* WRITTEN PROBLEM *
Set out the lines below as a numbered list, leaving out any blank ones.

[Lines from a data source]
───
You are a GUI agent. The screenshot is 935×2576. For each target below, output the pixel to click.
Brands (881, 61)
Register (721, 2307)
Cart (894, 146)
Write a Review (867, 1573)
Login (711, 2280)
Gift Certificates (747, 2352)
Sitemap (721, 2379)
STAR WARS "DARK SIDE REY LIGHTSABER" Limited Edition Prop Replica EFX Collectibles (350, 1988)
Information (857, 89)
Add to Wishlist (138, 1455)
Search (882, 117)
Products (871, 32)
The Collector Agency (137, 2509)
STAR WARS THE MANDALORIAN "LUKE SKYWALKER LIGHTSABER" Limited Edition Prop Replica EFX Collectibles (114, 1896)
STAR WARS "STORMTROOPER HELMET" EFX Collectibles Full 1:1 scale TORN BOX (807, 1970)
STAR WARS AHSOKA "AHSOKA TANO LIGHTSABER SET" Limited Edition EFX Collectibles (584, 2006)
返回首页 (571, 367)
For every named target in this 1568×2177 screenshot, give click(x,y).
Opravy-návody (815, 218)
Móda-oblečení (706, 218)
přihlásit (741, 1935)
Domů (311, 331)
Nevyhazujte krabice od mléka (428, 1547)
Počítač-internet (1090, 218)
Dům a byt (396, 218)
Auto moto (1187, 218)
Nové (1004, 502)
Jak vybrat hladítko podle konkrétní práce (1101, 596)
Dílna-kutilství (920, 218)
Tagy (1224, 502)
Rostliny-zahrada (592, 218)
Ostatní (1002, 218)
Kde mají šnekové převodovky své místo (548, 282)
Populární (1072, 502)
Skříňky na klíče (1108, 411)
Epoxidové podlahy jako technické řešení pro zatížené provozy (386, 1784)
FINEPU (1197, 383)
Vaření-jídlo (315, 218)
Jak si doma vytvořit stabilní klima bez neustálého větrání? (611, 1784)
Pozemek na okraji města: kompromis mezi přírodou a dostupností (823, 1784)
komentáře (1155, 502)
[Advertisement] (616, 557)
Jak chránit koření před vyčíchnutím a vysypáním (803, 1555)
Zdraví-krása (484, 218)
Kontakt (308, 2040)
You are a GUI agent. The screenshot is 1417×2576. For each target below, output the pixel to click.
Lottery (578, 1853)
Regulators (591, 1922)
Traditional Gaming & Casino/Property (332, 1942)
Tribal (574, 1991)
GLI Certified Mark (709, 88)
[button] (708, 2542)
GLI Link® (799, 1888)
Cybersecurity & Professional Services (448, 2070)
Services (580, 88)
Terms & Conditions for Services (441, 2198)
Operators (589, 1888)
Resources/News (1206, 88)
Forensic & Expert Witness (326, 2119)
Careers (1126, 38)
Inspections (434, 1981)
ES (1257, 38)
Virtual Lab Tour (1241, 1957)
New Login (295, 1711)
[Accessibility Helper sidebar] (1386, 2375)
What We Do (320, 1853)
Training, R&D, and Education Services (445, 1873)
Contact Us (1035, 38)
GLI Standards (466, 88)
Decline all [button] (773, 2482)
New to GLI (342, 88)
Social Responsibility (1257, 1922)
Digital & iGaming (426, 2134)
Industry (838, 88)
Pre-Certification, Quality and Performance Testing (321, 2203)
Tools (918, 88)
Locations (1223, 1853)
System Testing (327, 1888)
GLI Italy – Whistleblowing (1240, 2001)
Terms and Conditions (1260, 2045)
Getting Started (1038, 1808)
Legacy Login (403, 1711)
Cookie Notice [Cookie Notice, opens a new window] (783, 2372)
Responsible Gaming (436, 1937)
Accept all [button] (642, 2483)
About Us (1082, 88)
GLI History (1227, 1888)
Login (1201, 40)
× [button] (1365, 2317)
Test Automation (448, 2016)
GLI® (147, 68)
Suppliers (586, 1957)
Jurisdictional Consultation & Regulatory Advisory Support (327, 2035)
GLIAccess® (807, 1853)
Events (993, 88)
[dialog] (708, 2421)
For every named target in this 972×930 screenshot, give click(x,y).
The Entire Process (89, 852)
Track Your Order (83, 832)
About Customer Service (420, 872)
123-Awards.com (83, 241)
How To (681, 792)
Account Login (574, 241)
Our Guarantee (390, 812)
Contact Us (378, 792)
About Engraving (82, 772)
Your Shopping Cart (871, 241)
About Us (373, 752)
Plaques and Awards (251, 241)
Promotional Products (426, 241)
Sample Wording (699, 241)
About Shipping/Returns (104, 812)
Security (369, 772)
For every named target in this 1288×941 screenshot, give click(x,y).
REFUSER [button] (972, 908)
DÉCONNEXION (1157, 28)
───
* FULL ANSWER *
1. You are a GUI agent. The screenshot is 935×2576. For each target below, output the pixel to click.
2. Brands (881, 61)
3. Register (721, 2307)
4. Cart (894, 146)
5. Write a Review (867, 1573)
6. Login (711, 2280)
7. Gift Certificates (747, 2352)
8. Sitemap (721, 2379)
9. STAR WARS "DARK SIDE REY LIGHTSABER" Limited Edition Prop Replica EFX Collectibles (350, 1988)
10. Information (857, 89)
11. Add to Wishlist (138, 1455)
12. Search (882, 117)
13. Products (871, 32)
14. The Collector Agency (137, 2509)
15. STAR WARS THE MANDALORIAN "LUKE SKYWALKER LIGHTSABER" Limited Edition Prop Replica EFX Collectibles (114, 1896)
16. STAR WARS "STORMTROOPER HELMET" EFX Collectibles Full 1:1 scale TORN BOX (807, 1970)
17. STAR WARS AHSOKA "AHSOKA TANO LIGHTSABER SET" Limited Edition EFX Collectibles (584, 2006)
18. 返回首页 (571, 367)
19. For every named target in this 1568×2177 screenshot, give click(x,y).
20. Opravy-návody (815, 218)
21. Móda-oblečení (706, 218)
22. přihlásit (741, 1935)
23. Domů (311, 331)
24. Nevyhazujte krabice od mléka (428, 1547)
25. Počítač-internet (1090, 218)
26. Dům a byt (396, 218)
27. Auto moto (1187, 218)
28. Nové (1004, 502)
29. Jak vybrat hladítko podle konkrétní práce (1101, 596)
30. Dílna-kutilství (920, 218)
31. Tagy (1224, 502)
32. Rostliny-zahrada (592, 218)
33. Ostatní (1002, 218)
34. Kde mají šnekové převodovky své místo (548, 282)
35. Populární (1072, 502)
36. Skříňky na klíče (1108, 411)
37. Epoxidové podlahy jako technické řešení pro zatížené provozy (386, 1784)
38. FINEPU (1197, 383)
39. Vaření-jídlo (315, 218)
40. Jak si doma vytvořit stabilní klima bez neustálého větrání? (611, 1784)
41. Pozemek na okraji města: kompromis mezi přírodou a dostupností (823, 1784)
42. komentáře (1155, 502)
43. [Advertisement] (616, 557)
44. Jak chránit koření před vyčíchnutím a vysypáním (803, 1555)
45. Zdraví-krása (484, 218)
46. Kontakt (308, 2040)
47. You are a GUI agent. The screenshot is 1417×2576. For each target below, output the pixel to click.
48. Lottery (578, 1853)
49. Regulators (591, 1922)
50. Traditional Gaming & Casino/Property (332, 1942)
51. Tribal (574, 1991)
52. GLI Certified Mark (709, 88)
53. [button] (708, 2542)
54. GLI Link® (799, 1888)
55. Cybersecurity & Professional Services (448, 2070)
56. Services (580, 88)
57. Terms & Conditions for Services (441, 2198)
58. Operators (589, 1888)
59. Resources/News (1206, 88)
60. Forensic & Expert Witness (326, 2119)
61. Careers (1126, 38)
62. Inspections (434, 1981)
63. ES (1257, 38)
64. Virtual Lab Tour (1241, 1957)
65. New Login (295, 1711)
66. [Accessibility Helper sidebar] (1386, 2375)
67. What We Do (320, 1853)
68. Training, R&D, and Education Services (445, 1873)
69. Contact Us (1035, 38)
70. GLI Standards (466, 88)
71. Decline all [button] (773, 2482)
72. New to GLI (342, 88)
73. Social Responsibility (1257, 1922)
74. Digital & iGaming (426, 2134)
75. Industry (838, 88)
76. Pre-Certification, Quality and Performance Testing (321, 2203)
77. Tools (918, 88)
78. Locations (1223, 1853)
79. System Testing (327, 1888)
80. GLI Italy – Whistleblowing (1240, 2001)
81. Terms and Conditions (1260, 2045)
82. Getting Started (1038, 1808)
83. Legacy Login (403, 1711)
84. Cookie Notice [Cookie Notice, opens a new window] (783, 2372)
85. Responsible Gaming (436, 1937)
86. Accept all [button] (642, 2483)
87. About Us (1082, 88)
88. GLI History (1227, 1888)
89. Login (1201, 40)
90. × [button] (1365, 2317)
91. Test Automation (448, 2016)
92. GLI® (147, 68)
93. Suppliers (586, 1957)
94. Jurisdictional Consultation & Regulatory Advisory Support (327, 2035)
95. GLIAccess® (807, 1853)
96. Events (993, 88)
97. [dialog] (708, 2421)
98. For every named target in this 972×930 screenshot, give click(x,y).
99. The Entire Process (89, 852)
100. Track Your Order (83, 832)
101. About Customer Service (420, 872)
102. 123-Awards.com (83, 241)
103. How To (681, 792)
104. Account Login (574, 241)
105. Our Guarantee (390, 812)
106. Contact Us (378, 792)
107. About Engraving (82, 772)
108. Your Shopping Cart (871, 241)
109. About Us (373, 752)
110. Plaques and Awards (251, 241)
111. Promotional Products (426, 241)
112. Sample Wording (699, 241)
113. About Shipping/Returns (104, 812)
114. Security (369, 772)
115. For every named target in this 1288×941 screenshot, give click(x,y).
116. REFUSER [button] (972, 908)
117. DÉCONNEXION (1157, 28)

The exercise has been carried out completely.